Before you finish, make sure every line below has been written out exactly.
◇ ◇ ◇ ◇ ◇
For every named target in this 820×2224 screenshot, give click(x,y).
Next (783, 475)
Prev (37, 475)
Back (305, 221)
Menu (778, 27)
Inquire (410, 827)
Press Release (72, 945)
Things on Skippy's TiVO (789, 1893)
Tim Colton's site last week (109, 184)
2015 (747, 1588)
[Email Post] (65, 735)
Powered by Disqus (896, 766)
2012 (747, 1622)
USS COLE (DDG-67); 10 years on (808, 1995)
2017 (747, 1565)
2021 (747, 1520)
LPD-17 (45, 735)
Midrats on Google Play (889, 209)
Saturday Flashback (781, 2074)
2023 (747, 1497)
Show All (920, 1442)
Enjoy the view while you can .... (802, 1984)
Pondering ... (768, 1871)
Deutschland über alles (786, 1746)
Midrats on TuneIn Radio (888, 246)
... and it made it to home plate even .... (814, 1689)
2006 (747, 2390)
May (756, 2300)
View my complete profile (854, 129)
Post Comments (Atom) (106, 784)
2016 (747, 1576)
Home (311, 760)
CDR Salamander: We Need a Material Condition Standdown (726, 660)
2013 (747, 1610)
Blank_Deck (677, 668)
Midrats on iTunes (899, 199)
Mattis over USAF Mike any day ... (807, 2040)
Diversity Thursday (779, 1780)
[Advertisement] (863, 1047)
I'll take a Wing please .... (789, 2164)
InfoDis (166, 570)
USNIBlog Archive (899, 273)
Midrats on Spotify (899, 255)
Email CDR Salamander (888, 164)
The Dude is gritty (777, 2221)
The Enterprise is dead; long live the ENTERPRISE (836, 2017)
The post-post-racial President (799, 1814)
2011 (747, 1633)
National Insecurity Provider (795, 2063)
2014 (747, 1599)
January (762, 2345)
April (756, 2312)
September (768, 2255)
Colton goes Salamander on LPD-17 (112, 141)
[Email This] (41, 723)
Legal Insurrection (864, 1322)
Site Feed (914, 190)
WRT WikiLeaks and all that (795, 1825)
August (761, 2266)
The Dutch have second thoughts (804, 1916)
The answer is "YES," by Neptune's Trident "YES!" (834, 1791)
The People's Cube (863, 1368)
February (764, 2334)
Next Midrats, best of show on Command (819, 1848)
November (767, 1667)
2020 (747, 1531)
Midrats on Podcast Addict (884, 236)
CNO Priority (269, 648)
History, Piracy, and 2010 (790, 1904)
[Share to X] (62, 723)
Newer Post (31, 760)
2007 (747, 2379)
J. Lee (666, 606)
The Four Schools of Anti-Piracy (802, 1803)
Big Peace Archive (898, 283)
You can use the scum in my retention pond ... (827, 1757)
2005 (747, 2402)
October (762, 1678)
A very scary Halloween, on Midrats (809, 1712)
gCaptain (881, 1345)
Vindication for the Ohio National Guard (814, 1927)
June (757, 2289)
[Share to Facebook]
◇ ◇ ◇ ◇ ◇
**RESPONSE FOR THIS EXERCISE**
For every named target in this 820×2224 screenshot, give click(x,y).
Next (783, 475)
Prev (37, 475)
Back (305, 221)
Menu (778, 27)
Inquire (410, 827)
Press Release (72, 945)
Things on Skippy's TiVO (789, 1893)
Tim Colton's site last week (109, 184)
2015 (747, 1588)
[Email Post] (65, 735)
Powered by Disqus (896, 766)
2012 (747, 1622)
USS COLE (DDG-67); 10 years on (808, 1995)
2017 (747, 1565)
2021 (747, 1520)
LPD-17 (45, 735)
Midrats on Google Play (889, 209)
Saturday Flashback (781, 2074)
2023 (747, 1497)
Show All (920, 1442)
Enjoy the view while you can .... (802, 1984)
Pondering ... (768, 1871)
Deutschland über alles (786, 1746)
Midrats on TuneIn Radio (888, 246)
... and it made it to home plate even .... (814, 1689)
2006 (747, 2390)
May (756, 2300)
View my complete profile (854, 129)
Post Comments (Atom) (106, 784)
2016 (747, 1576)
Home (311, 760)
CDR Salamander: We Need a Material Condition Standdown (726, 660)
2013 (747, 1610)
Blank_Deck (677, 668)
Midrats on iTunes (899, 199)
Mattis over USAF Mike any day ... (807, 2040)
Diversity Thursday (779, 1780)
[Advertisement] (863, 1047)
I'll take a Wing please .... (789, 2164)
InfoDis (166, 570)
USNIBlog Archive (899, 273)
Midrats on Spotify (899, 255)
Email CDR Salamander (888, 164)
The Dude is gritty (777, 2221)
The Enterprise is dead; long live the ENTERPRISE (836, 2017)
The post-post-racial President (799, 1814)
2011 (747, 1633)
National Insecurity Provider (795, 2063)
2014 (747, 1599)
January (762, 2345)
April (756, 2312)
September (768, 2255)
Colton goes Salamander on LPD-17 (112, 141)
[Email This] (41, 723)
Legal Insurrection (864, 1322)
Site Feed (914, 190)
WRT WikiLeaks and all that (795, 1825)
August (761, 2266)
The Dutch have second thoughts (804, 1916)
The answer is "YES," by Neptune's Trident "YES!" (834, 1791)
The People's Cube (863, 1368)
February (764, 2334)
Next Midrats, best of show on Command (819, 1848)
November (767, 1667)
2020 (747, 1531)
Midrats on Podcast Addict (884, 236)
CNO Priority (269, 648)
History, Piracy, and 2010 (790, 1904)
[Share to X] (62, 723)
Newer Post (31, 760)
2007 (747, 2379)
J. Lee (666, 606)
The Four Schools of Anti-Piracy (802, 1803)
Big Peace Archive (898, 283)
You can use the scum in my retention pond ... (827, 1757)
2005 (747, 2402)
October (762, 1678)
A very scary Halloween, on Midrats (809, 1712)
gCaptain (881, 1345)
Vindication for the Ohio National Guard (814, 1927)
June (757, 2289)
[Share to Facebook]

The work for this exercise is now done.